Several community banks gave shareholders a bigger voice in the say-on-pay debate this year.

The Dodd-Frank Act requires companies to put their pay practices to a shareholder vote every three years. At least three banks used their annual meetings to let shareholders decide if they wanted to vote more frequently on compensation.

It seems to be a noble move, given concerns by some industry observers that these nonbinding advisory votes could serve as a lightning rod for management and boards due to the compensation disclosures associated with the votes.
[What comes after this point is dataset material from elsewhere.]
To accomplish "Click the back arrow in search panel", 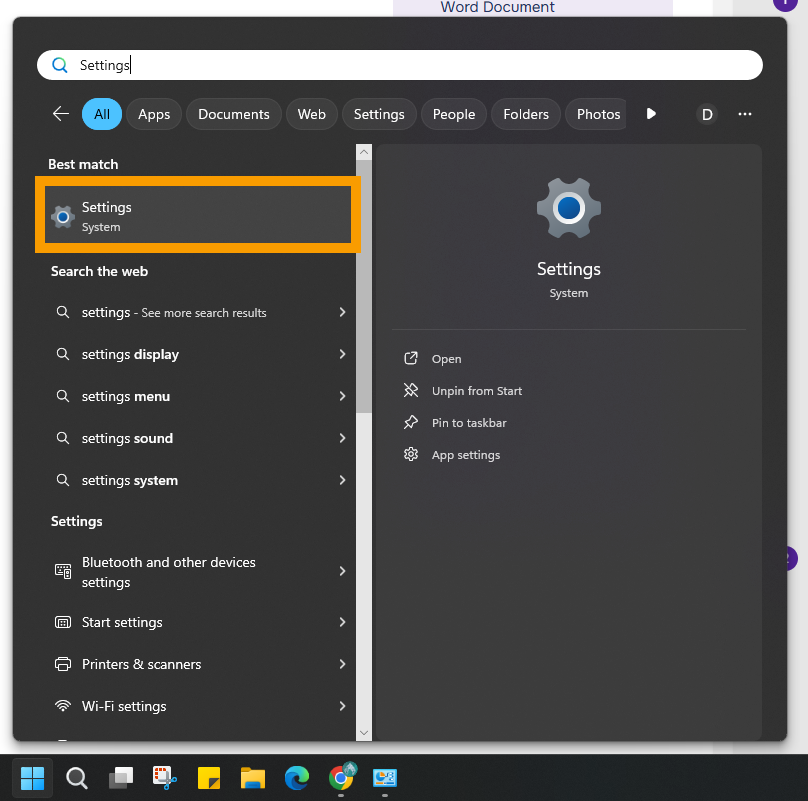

Ameris Bancorp, BankUnited and BancFirst gave shareholders three options: annual say on pay votes, tallying votes every other year, or sticking with a three-year default. The results were interesting.

Ameris (ABCB), a $3 billion-asset company in Moultrie, Ga., was the only one of the three where shareholders wanted annual voting. Two thirds of the votes cast supported annual say-on-pay votes. In comparison, about 30% wanted the nonbinding votes every three years, and a mere 1% were on board with every other year.

BancFirst (BANF) in Oklahoma City disclosed in a regulatory filing Thursday that it will hold advisory votes on executive compensation every three years, in accordance with the will of its shareholders. A year earlier, shareholders of the $5.7 billion-asset company supported holding the advisory vote every three years.

BankUnited (BKU), which is based in Miami Lakes, Fla., disclosed that 71% of its shareholders supported advisory votes every three years, compared to 29% in favor of annual votes and negligible backing for the two-year plan. The $12.2 billion-asset company, which found new lift after private equity bought a failed thrift in 2009, had an initial public offering early last year.

It will be interesting next year to see if other banks decide to give shareholders a similar say on the frequency of advisory votes. What do you think about allowing investors to determine the intervals for say-on-pay voting?